AUFGABENSTELLUNG
Schreibe die Auflistung ab der Zeile mit „Favorite the 'stretch" bis zu ihrem Ende neu und ersetze darin „Favorite" durch „Bookmark", ohne sonst etwas zu ändern. Lass die Bilder in deiner Antwort weg.

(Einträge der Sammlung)

○ ○ ○

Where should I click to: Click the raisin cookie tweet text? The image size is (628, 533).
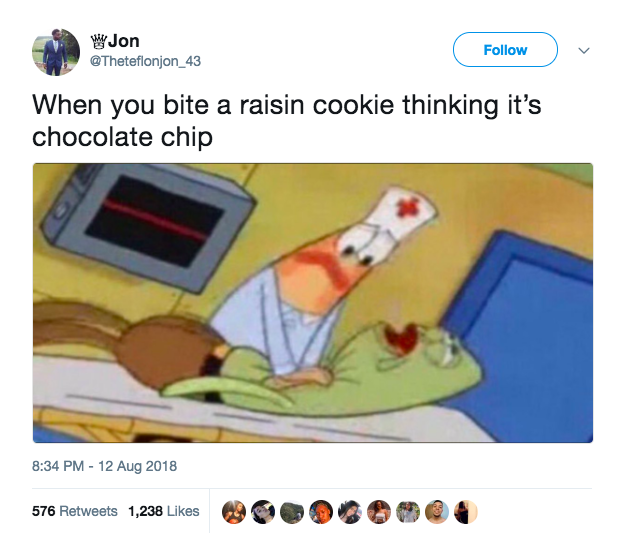pyautogui.click(x=286, y=121)
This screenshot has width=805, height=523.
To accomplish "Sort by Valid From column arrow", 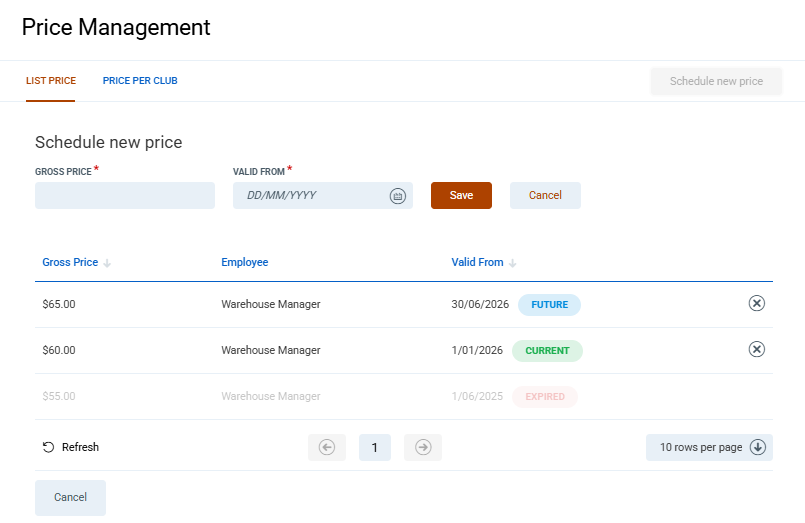I will [x=513, y=263].
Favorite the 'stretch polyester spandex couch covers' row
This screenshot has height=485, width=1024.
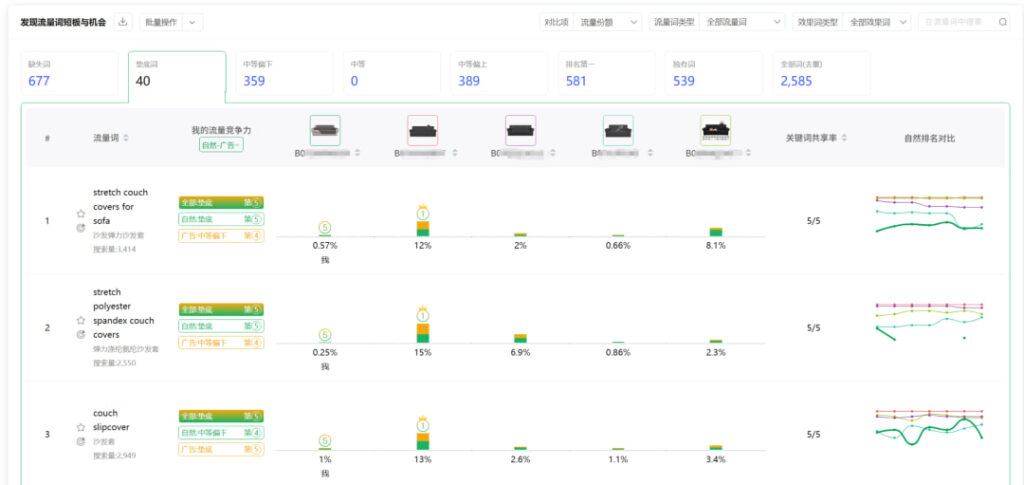[x=81, y=321]
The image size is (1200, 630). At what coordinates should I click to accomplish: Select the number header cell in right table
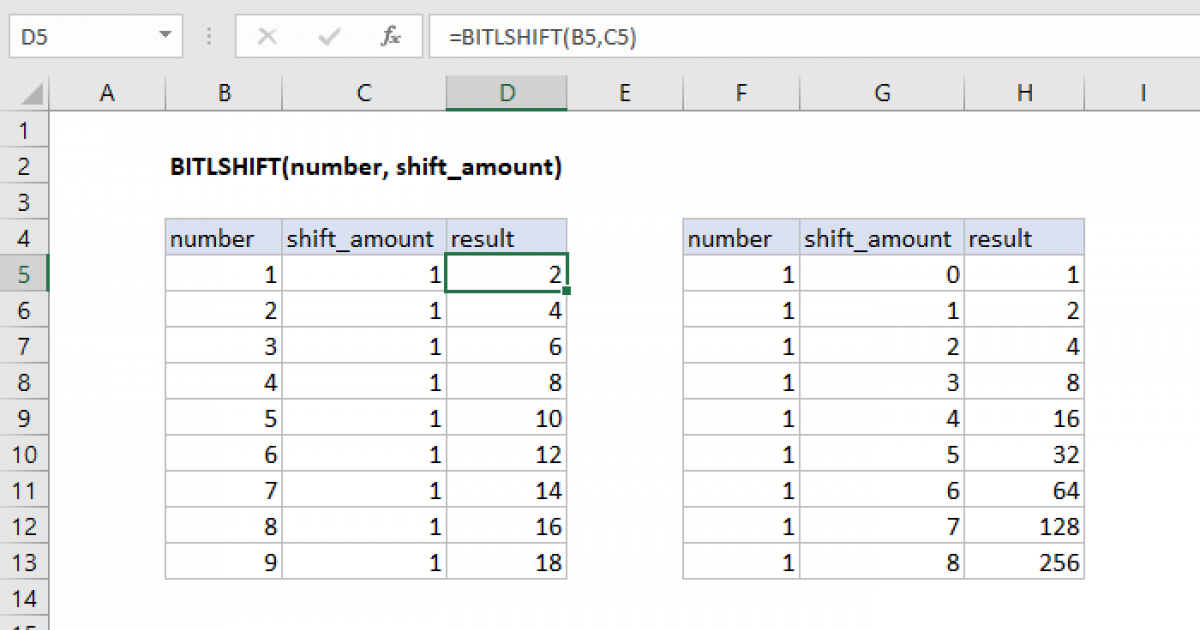(740, 238)
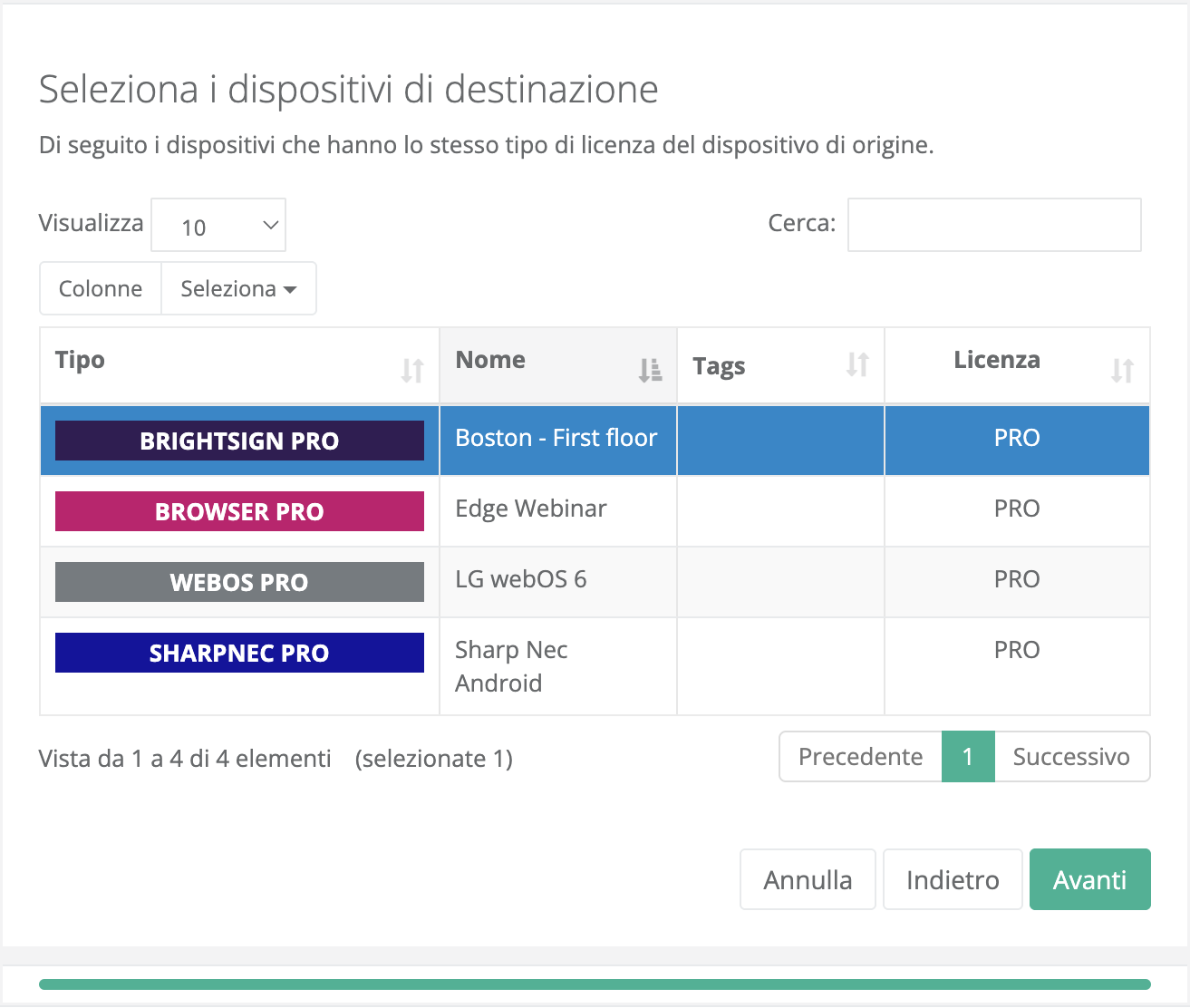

○ ○ ○

LÖSUNG FOLGT
Bookmark the 'stretch polyester spandex couch covers' row
This screenshot has height=485, width=1024.
[x=81, y=321]
The image size is (1200, 630). At what coordinates should I click to accomplish: Select the number header cell in right table
(740, 238)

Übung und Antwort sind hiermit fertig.